Credenti e non devono essere coerenti con quanto hanno promesso senza cadere nel decisionismo che è dannoso perché talvolta realizza lo straordinario che può abbagliare, ma non essere necessario. Non devono cedere alla tentazione di idolizzare il leader, devono contrapporre all’antagonismo la condivisione, il confronto con i cittadini. Più che lanciare slogans e curare l’immagine, il politico accorto deve proporre idee e testimoniare convinzioni personali. Infine, si devono scegliere politici competenti non perché abbiano fatto fortuna con la propria impresa privata, ma perché “esperti in umanità”, capaci cioè di cogliere le necessità della gente, di amministrare il danaro pubblico con oculatezza e secondo le leggi, applicate nello spirito della Costituzione, servendosi di saggi funzionari e non di abili manovrieri.
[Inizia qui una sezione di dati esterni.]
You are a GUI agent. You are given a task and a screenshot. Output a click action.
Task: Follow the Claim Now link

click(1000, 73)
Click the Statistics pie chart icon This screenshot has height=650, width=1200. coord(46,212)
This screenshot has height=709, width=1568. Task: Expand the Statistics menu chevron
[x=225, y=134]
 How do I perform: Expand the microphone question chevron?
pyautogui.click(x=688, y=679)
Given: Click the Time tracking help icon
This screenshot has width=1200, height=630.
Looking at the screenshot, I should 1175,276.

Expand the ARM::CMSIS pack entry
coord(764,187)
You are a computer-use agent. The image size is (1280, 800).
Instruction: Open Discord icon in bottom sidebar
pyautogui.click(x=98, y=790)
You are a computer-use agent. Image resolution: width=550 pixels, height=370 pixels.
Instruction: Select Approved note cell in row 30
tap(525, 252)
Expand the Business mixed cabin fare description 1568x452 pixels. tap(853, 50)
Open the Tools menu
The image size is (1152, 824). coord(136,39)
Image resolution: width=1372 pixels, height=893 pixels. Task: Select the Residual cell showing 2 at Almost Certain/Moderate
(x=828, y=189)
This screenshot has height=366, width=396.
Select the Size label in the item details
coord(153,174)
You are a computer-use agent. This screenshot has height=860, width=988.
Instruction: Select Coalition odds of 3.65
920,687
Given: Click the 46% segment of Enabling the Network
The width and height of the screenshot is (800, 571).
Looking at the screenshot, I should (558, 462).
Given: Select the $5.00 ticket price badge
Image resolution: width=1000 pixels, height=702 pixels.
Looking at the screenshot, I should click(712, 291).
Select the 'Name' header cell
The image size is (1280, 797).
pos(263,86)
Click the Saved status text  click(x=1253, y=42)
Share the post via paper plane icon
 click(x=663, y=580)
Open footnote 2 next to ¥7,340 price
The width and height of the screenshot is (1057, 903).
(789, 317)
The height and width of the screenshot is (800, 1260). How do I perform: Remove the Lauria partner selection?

L’equilibrio tra le diverse componenti di una coalizione per eleggere un sindaco sta tutto qui: servizio e non potere, consenso e non decisionismo, pensiero politico e non sterile attivismo, comuni orizzonti e non subordinazione al capopopolo di turno. Sembra che oggi l’equilibrio, che vuol dire anche moderazione, non sia più un valore. La smoderatezza di certi eventi, la sfrenatezza per contrabbandare come fatti culturali feste, manifestazioni urlate, rally e tour, per non parlare di mercatini, sembrano eccessi e non successi, organizzati a svantaggio dei valori di solidarietà, di fraternità, di rispetto reciproco Questi ultimi sono i segni di un passato, di un’ autentica cultura locale, che si manifesta nella dignità del lavoro, nel ricordo di chi ci ha preceduti, di vigore morale e di futuro che, soprattutto per i giovani, appare senza speranze.

Convergere su un candidato per sindaco significa anche questo: conservare e tramandare alle giovani generazioni le radici di un’autentica storia e cultura, chiamare a raccolta la gente per festeggiare o ricordare persone, date e luoghi senza i quali la città non avrebbe un’anima,

fare della cultura il cemento per mutare la popolazione in popolo.

In una coalizione, credenti e non credenti, di sinistra e di centro, cattolici e socialisti, liberali e ambientalisti stanno insieme perché ciascuno riconosce la parzialità, e quindi, i limiti della propria cultura.

L’antipolitica dilagante si combatte facendo partecipare tutti alla costruzione della città dell’uomo. La nostra democrazia è minata perché non c’è partecipazione. Se è vero che ogni nazione ha i governanti che si merita, forse è il caso di partecipare di più alla vita politica. Anche andando a votare.